NAMA will not lose €20 Bn over its life. It will lose €11.65 Bn immediately best case and then add another €8.35 Bn over its life per Peter Mathews.
With this sort of profligacy it is the Elton John of bank bailouts.

With tens of billions on the line it would be well worth writing another letter.

@ tirnanog33

The story of the site is even more bizarre.

Irish Glass Bottle, later named Ardagh and later South Wharf, never owned the site.

It was owned by Dublin Port and was leased to the bottle company.

The company was apparently alerted to a tax loophole when Minister for Enterprise, Trade and Employment, Míchéal Martin, rushed through an amendment of the Landlord and Tenant (Ground Rents) Act, in 2005, to protect properties owned by IDA Ireland, Shannon Development and Udarás na Gaeltachta, which were leased to client companies. Other State owned properties, subject to leases, were not protected by the amendment.

In the same year, SW had lost a case in the High Court against the Port, on the latter’s objection to a change of use from manufacturing/warehousing.

South Wharf had claimed it was entitled to purchase the fee simple for 5% of the commercial value.

The Port got 33.6% from the 2006 sale proceeds as a compromise and the DDDA used most of the proceeds to buy a stake in the purchasing company vehicle.

@ Graham Stull

It is astounding how years can pass by and the media and politicians can engage in shadow boxing on issues and blatant falsehoods become accepted as fact.

I was back in Dublin last week and I went to the press conference on the OECD survey, planning to ask 2 questions.

It began 30 minutes late and press officer said only 2 questions could be asked.

In fairness to Brian Lenihan, he did extend the number of questions.

I wasn’t able to ask my second question which was on benchmarking, for the minister.

I don’t recall ever seeing or hearing a minister being forensically interviewed on the issue.

Not sure if this has been posted elsewhere but fitch doesn’t think the NAMA and the SPV really keep the NAMA debt off the balance sheet.

The breadth and depth of the country’s banking sector problems have substantially increased sovereign risk. NAMA is set to inject EUR54bn of fiscal resources – a third of GDP – into the banks in exchange for property and development loans after applying a 30% haircut to the book value of the loans. The banks will in turn recognise about EUR23bn of losses and are likely to require additional state capital.

Government debt ratios are rising very rapidly due to large fiscal deficits, the fall in GDP and additional liabilities associated with banking sector support measures.

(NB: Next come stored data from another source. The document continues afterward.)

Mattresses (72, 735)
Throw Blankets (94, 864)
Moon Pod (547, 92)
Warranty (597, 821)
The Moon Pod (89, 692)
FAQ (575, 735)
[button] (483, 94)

Gross government debt including NAMA liabilities will rise to over 110% of GDP by the end of 2010 (77% excluding NAMA). As recently as the end of 2007, gross government debt was just 25% of GDP. The rise in debt is likely to push the ratio of debt interest payments to revenue above 15%, one of the highest among Fitch-rated sovereigns in the ‘AA’ range, reducing fiscal flexibility.

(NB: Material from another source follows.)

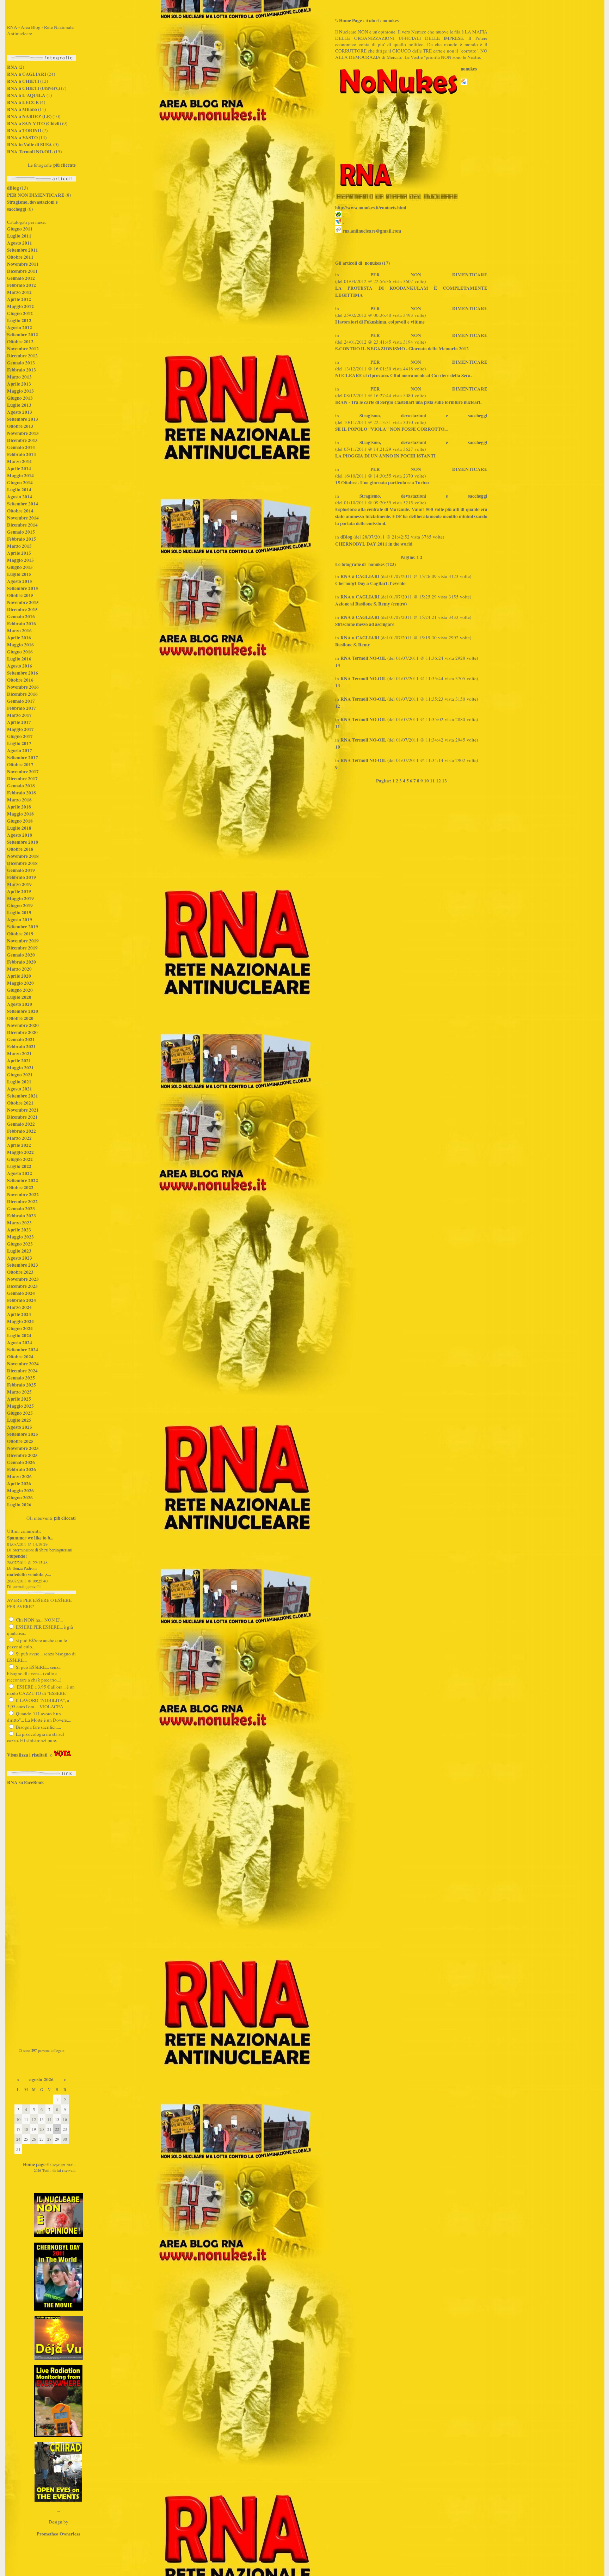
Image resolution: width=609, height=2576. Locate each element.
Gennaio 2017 (21, 701)
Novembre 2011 (23, 264)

Interesting extract from the ECB Sptember bulletin re Eurostat and off-balance sheet AMCs:

“Beyond its immediate impact, the financial crisis and the severe economic downturn may also affect public finances with a delay. This further pressure derives from three major risks. First, considerable risks associated with the bank rescue operations still affect both the asset and the liability sides of the government balance sheet. On the one hand, loans may not be (fully) repaid or acquired bank assets may have to be sold at a loss in the future and, on the other hand, state guarantees provided to the financial sector are contingent liabilities that may ultimately be called. Second, the true fiscal costs of the financial rescue packages are still subject to considerable uncertainty. In particular, on 15 July Eurostat published a decision which implies that certain public interventions to support financial institutions and markets during the financial crisis will not – at least in the first instance – be statistically recorded in general government accounts. However, irrespective of their inclusion in the general government accounts and the timing thereof, the risks for public finances related to these operations need to be closely monitored in a transparent manner. For this reason, Eurostat also announced its intention to publish, as from October 2009, supplementary tables related to the activities undertaken to support financial institutions (e.g. government guarantees, special purpose vehicles and temporary liquidity schemes). Third, the current sharp contraction in economic activity may be followed by a prolonged period of subdued economic growth, which would result in a lower structural level of tax receipts. To avoid a further rise in deficits, governments therefore need to adjust their expenditures appropriately to the new macroeconomic conditions and, in particular, reverse the sharp rises in government expenditure ratios as soon as possible.”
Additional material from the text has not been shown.